Identifying a group without 2-torsion
Using a mixture of computation and thought I believe that I have established that this group is indeed torsion-free. I don't know of any general approach to solving that particular problem. Even if the group is hyperbolic (which this example is not, because it has free abelian subgroups of rank $2$), I am not aware of any practical implementable algorithm for deciding torsion-freeness.

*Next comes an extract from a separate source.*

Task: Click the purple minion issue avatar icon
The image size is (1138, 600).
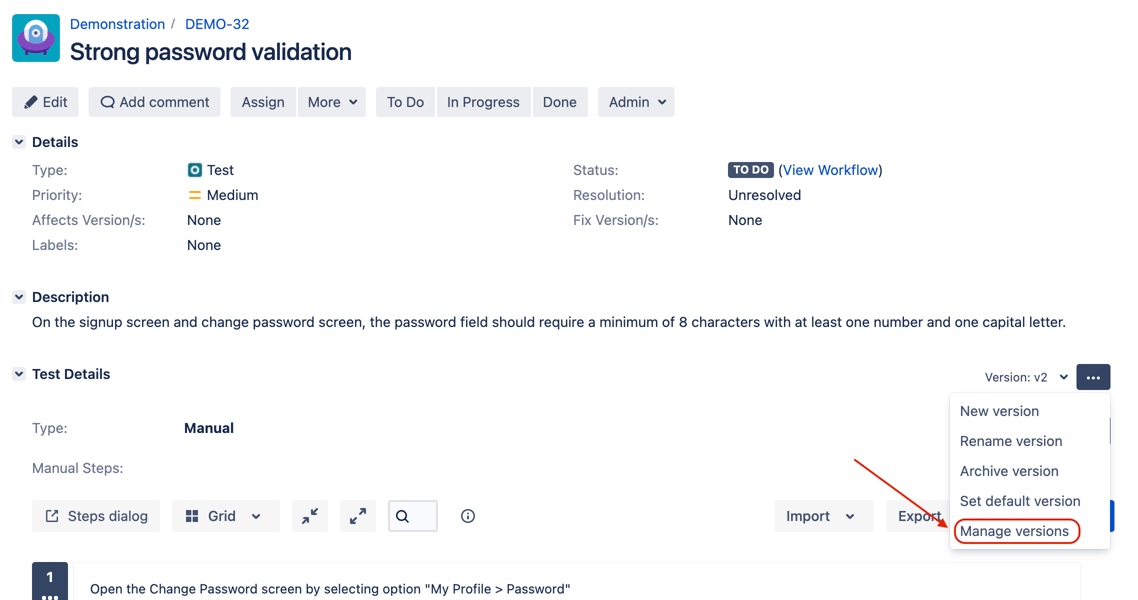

Here is some Magma code for this problem. Following Pace Nielsen's suggestion that there might be an easily identifiable subgroup of index $32$, I found such a subgroup $K$ of index $4$, and we can compute a presentation of it on its four defining generators.
> G<x,y,z>:=Group<x,y,z|x*y^-1*x^-1=z^2*y, x*z^-2=z^2*x, x*y*x^-1*y=z^2,
> y^2*x*z=z*x >;
> K<a,b,c,d> := sub<G | x^2, z^2, x*z*y^-1, y^2>;
> Index(G,K);
4
> Rewrite(G,~K);
> K;
Finitely presented group K on 4 generators
Index in group G is 4 = 2^2
Generators as words in group G
a = x^2
b = z^2
c = x * z * y^-1
d = y^2
Relations
(c^-1, a) = Id(K)
(a^-1, b) = Id(K)
(a^-1, d^-1) = Id(K)
(d^-1, b^-1) = Id(K)
(b, c) = Id(K)
d * c * b^-1 * d^-1 * c^-1 * b^-1 = Id(K)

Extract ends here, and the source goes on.